所得税等の「確定申告」は、1月1日から12月31日までの1年間に生じた全ての所得の金額とそれに対する所得税等の金額を計算し、確定申告書を提出して、源泉徴収された税金などとの過不足を精算する手続です。

会社員の大部分の方は、年末調整により所得税等が精算されているため、確定申告は必要ありませんが、会社員の方でも(1)給与収入が2,000万円を超える場合や(2)副業や暗号資産取引に係る所得などが20万円を超える場合などは、確定申告が必要です。

確定申告に関する情報は、国税庁ホームページ「確定申告特集」に掲載しておりますので、是非ご覧ください。

確定申告しなかったらどうなる?

Q. 確定申告をしないとどうなるんですか? 罰則はありますか?

所得税を納める必要がある方が、確定申告期限内(令和6年分確定申告の場合、令和7年3月17日まで)に申告をしていない場合には、速やかに申告及び納税するようにしてください。
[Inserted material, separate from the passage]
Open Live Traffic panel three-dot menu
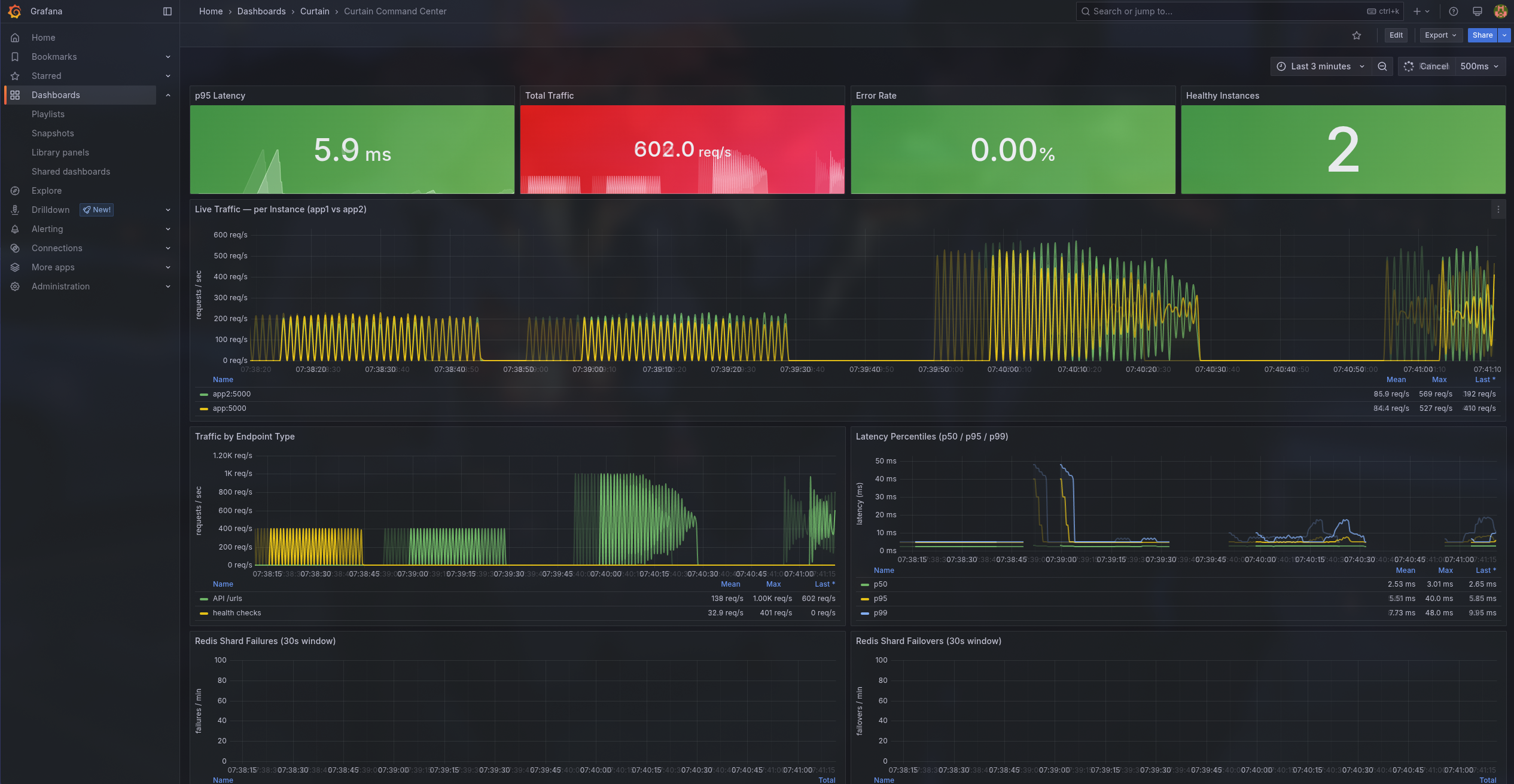The height and width of the screenshot is (784, 1514). click(1498, 209)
確定申告をしておらず、税務署から所得金額及び税額等の決定を受けた場合には、本来、納めるべき所得税に加えて無申告加算税や延滞税がかかる場合があります。

詳しくは、国税庁HPのタックスアンサー「確定申告を忘れたとき」をご覧ください。

※延滞税は、本税を期限内に納めていない場合に、法定納期限(令和6年分確定申告の場合、令和7年3月17日)の翌日から納付した日までの利息に相当するものとしてかかる税金です。
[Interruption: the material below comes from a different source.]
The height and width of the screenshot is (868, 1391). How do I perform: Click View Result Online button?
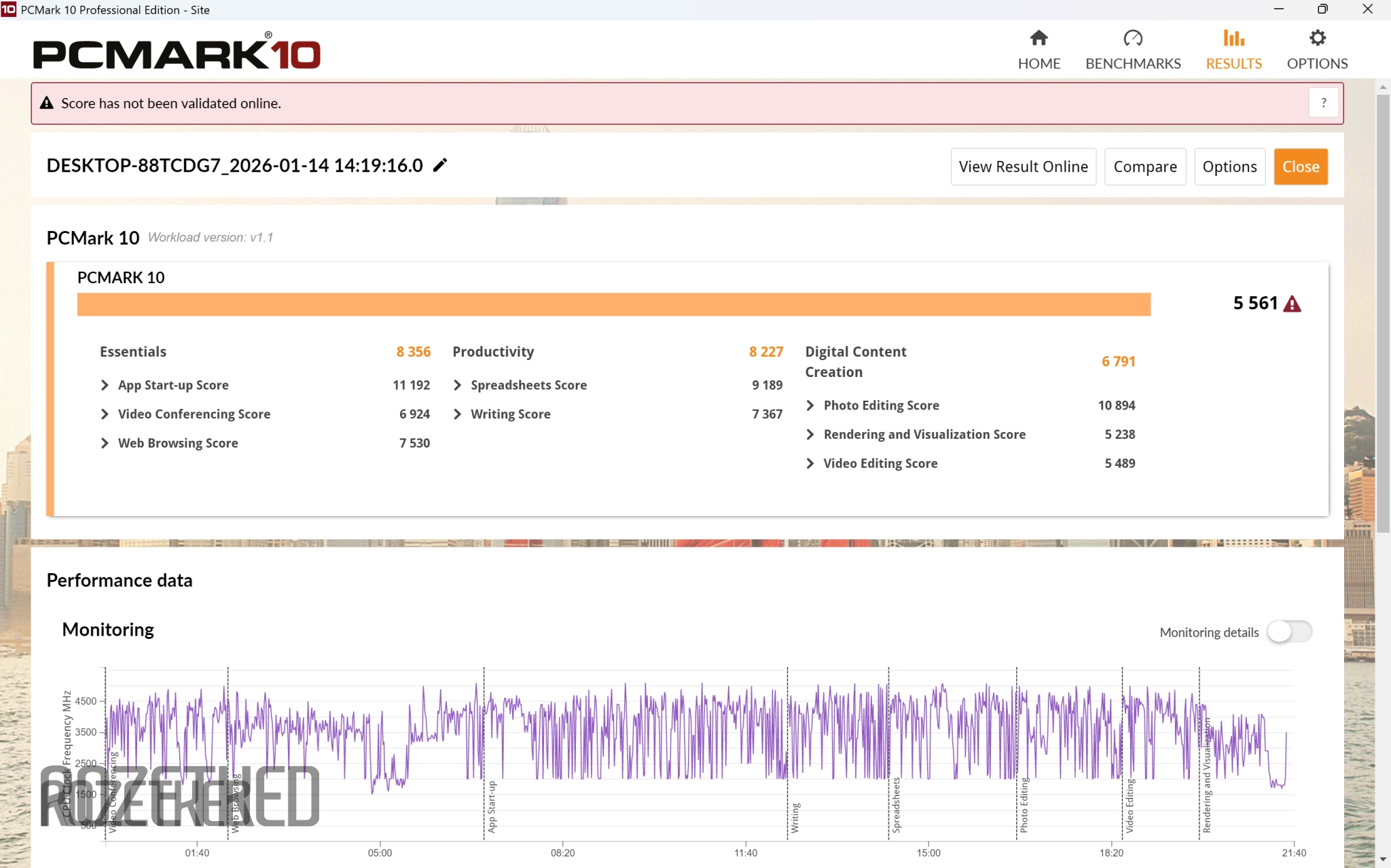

※無申告加算税は、確定申告期限内(令和6年分確定申告の場合、令和7年3月17日まで)に申告しなかった場合に、本税とは別に課される税金です。

期限に遅れたらどうすればいい?

Q. 期限に遅れたらどうすればいいですか?

所得税を納める必要がある方が、確定申告期限内(令和6年分確定申告の場合、令和7年3月17日まで)に申告をしていない場合には、速やかに申告及び納税するようにしてください。確定申告期限後に申告をした場合は、期限後申告として取り扱われ、本来、納めるべき所得税に加えて無申告加算税や延滞税がかかる場合があります。

ただし、所得税を納める必要がない方や、申告することで所得税が戻ってくる方(還付申告になる方)については、期限後に確定申告をしても加算税や延滞税は発生しません。
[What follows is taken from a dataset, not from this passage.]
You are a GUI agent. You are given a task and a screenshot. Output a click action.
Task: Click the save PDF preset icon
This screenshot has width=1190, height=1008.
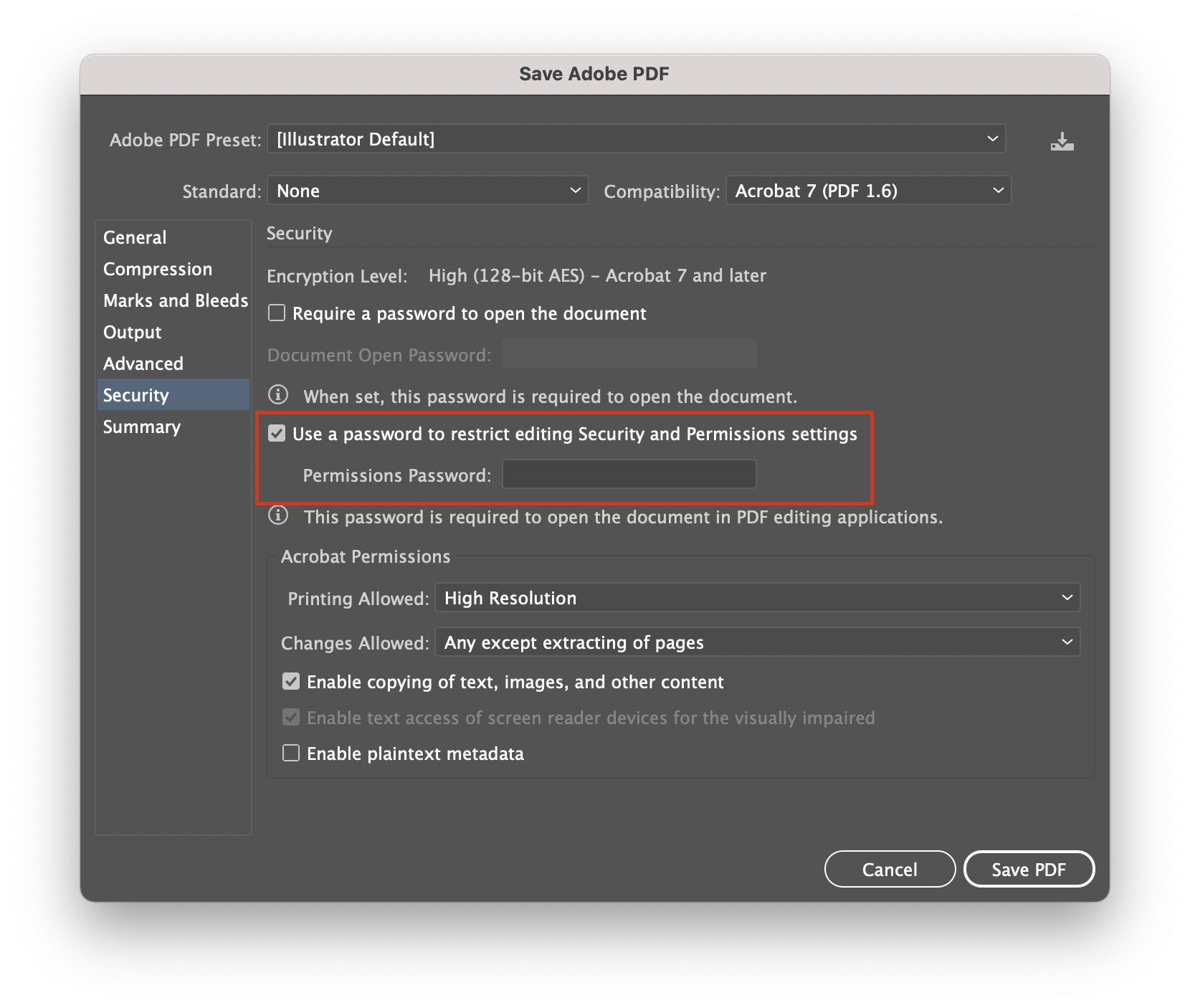pos(1063,140)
詳しくは、国税庁HPのタックスアンサー「確定申告を忘れたとき」をご覧ください。

なお、確定申告期限後も、国税庁HP「確定申告書等作成コーナー」では、画面の案内に沿って、金額等を入力することにより、税額などが自動計算され、確定申告書が作成できます。作成した申告書データはそのままe-Taxで送信できます。

「e-Tax」ってどうなんですか?

Q. e-Taxと紙の申告、どちらがいいんですか?

e-Taxなら休日も含め24時間、自宅から、いつでもどこからでもオンラインで申告ができます(メンテナンス時間を除きます)。わざわざ確定申告会場に出向く必要もありませんので、平日の日中になかなか時間がとれない会社員の方などにとっては、「時間」や「場所」の制約がないことは大きなメリットだと言えます。また、還付申告の場合、書面で申告した場合に比べ、早期還付(3週間程度)のメリットもあります。そのほか、添付書類の提出も不要で、印刷や郵送も必要ありません(一部の書類を除きます)。さらに、マイナポータルとe-Taxを連携いただくと、給与や医療費、ふるさと納税などの情報を自動入力できるため、集計や入力の手間が省け、計算誤りを防げるほか、書類の保管も不要です。

令和6年分の確定申告は、自宅から確定申告が行えるe-Taxを是非ご利用ください。

マイナンバーカードを利用した確定申告の方法については、国税庁HP「確定申告特集」をご覧ください。

「マイナポータル連携」のメリットは?

Q. 「マイナポータル連携」って何ですか? やらないと損?

マイナポータル連携とは、所得税確定申告の手続において、マイナポータル経由で、給与所得の源泉徴収票や控除証明書等のデータを一括取得し、確定申告書の該当項目へ自動入力する機能です。自動入力の対象データについては順次拡大しており、給与、年金、医療費、ふるさと納税等の情報を申告書に自動入力ができるようになりました。集計や入力の手間が省け、計算誤りを防げるほか、書類の保管も不要です。

令和5年分の確定申告では、190万人がマイナポータル連携を利用しており、そのメリットから、利用者は年々増加しております。

初めてマイナポータル連携を利用する際は、事前準備が必要です。事前準備から控除証明書等のデータが取得可能になるまでに一定の日数が必要になる場合もあるため、お早めの準備をお願いします。マイナポータル連携の詳細は、国税庁HP「確定申告特集」をご覧ください。

そのほか国税庁からメッセージもあればお願いします。

令和5年分の所得税の確定申告では、約7割の方にe-Taxをご利用いただき、所得税の確定申告はe-Taxの利用がスタンダードになっています。国税庁では、令和8年度におけるe-Taxの利用割合を80%まで伸ばすことを目標とし、引き続きe-Taxの利便性向上に取り組んでいます。令和6年分の確定申告は、自宅から確定申告が行えるe-Taxをぜひご利用ください。

なお、初めてe-Taxをご利用になる方や操作方法に不安がある方のために、国税庁では、YouTube【国税庁動画チャンネル】でサポートコンテンツを提供しています。申告書の作成手順を分かりやすく解説していますので、ぜひご活用ください。また、確定申告に関する質問や疑問については、24時間ご利用いただける(メンテナンス時間を除く)チャットボット「税務職員ふたば」がお答えしますので、こちらもぜひご活用ください。